ECLI:NL:CRVB:2019:4269
Centrale Raad van Beroep
- Hoger beroep
- Rechtspraak.nl
Beëindiging WGA-loonaanvullingsuitkering na herbeoordeling van arbeidsongeschiktheid
In deze zaak gaat het om de beëindiging van de WGA-loonaanvullingsuitkering van appellante, die zich op 30 november 2009 ziek meldde vanwege lichamelijke en psychische klachten. Appellante ontving aanvankelijk een uitkering op grond van de Wet WIA, maar na een herbeoordeling door het Uwv op 1 september 2016 werd haar arbeidsongeschiktheid vastgesteld op 0%, wat leidde tot de beëindiging van haar uitkering per 2 november 2016. Appellante was het niet eens met deze beslissing en heeft hoger beroep ingesteld.

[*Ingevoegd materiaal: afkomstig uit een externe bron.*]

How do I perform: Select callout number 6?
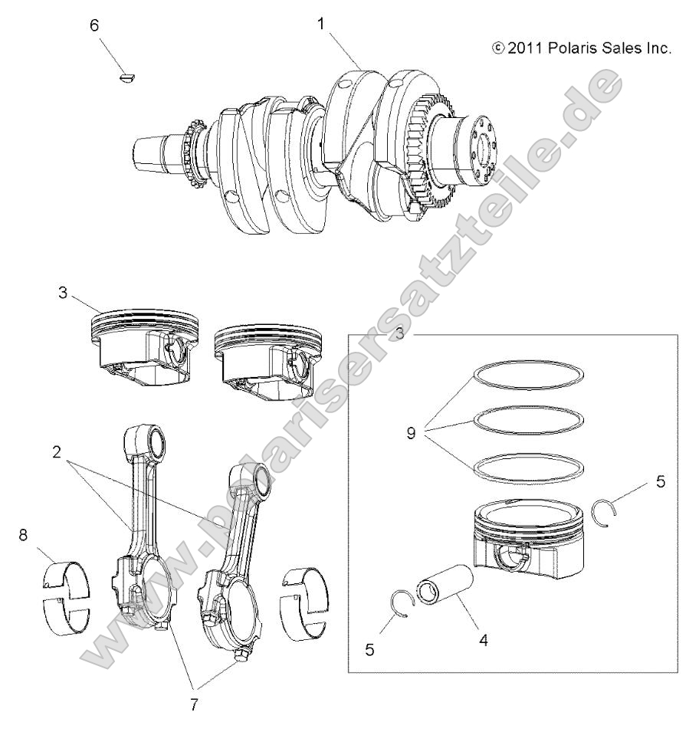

De Centrale Raad van Beroep heeft de zaak beoordeeld en geconcludeerd dat het Uwv terecht de mate van arbeidsongeschiktheid op minder dan 35% heeft vastgesteld. De Raad oordeelde dat de Functionele Mogelijkhedenlijst (FML) van 17 augustus 2016 correct was en dat er geen reden was om beperkingen aan te nemen met betrekking tot de concentratie- en geheugenproblemen van appellante. De rechtbank had eerder het beroep van appellante ongegrond verklaard, en de Raad volgde deze conclusie. Appellante had geen medische stukken overgelegd die haar stelling onderbouwden dat zij verdergaand beperkt was dan vastgesteld.

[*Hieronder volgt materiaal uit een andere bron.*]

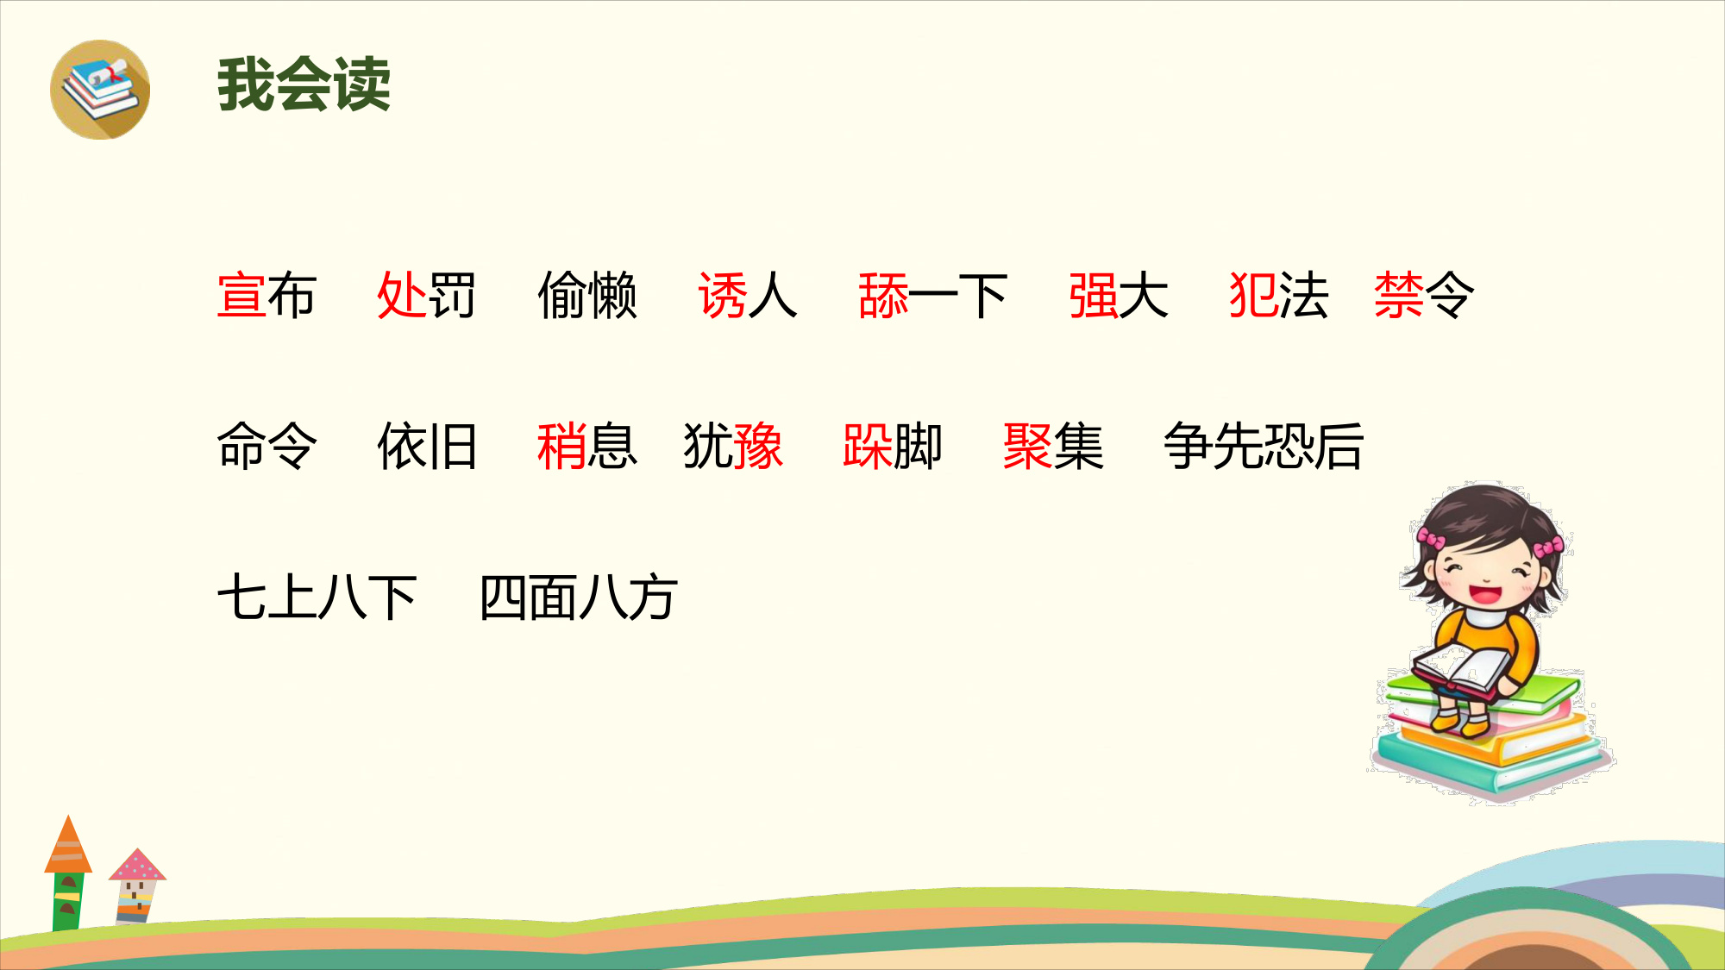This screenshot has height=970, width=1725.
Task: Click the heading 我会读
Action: (x=304, y=84)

De Raad oordeelde dat de verzekeringsarts bezwaar en beroep voldoende had gemotiveerd waarom er geen beperkingen moesten worden aangenomen en dat de arbeidsdeskundige de juiste functies had geselecteerd. De Raad bevestigde de aangevallen uitspraak van de rechtbank en wees het verzoek van appellante om een deskundige in te schakelen af, omdat er geen twijfel bestond over de juistheid van de FML. De uitspraak werd gedaan op 19 december 2019.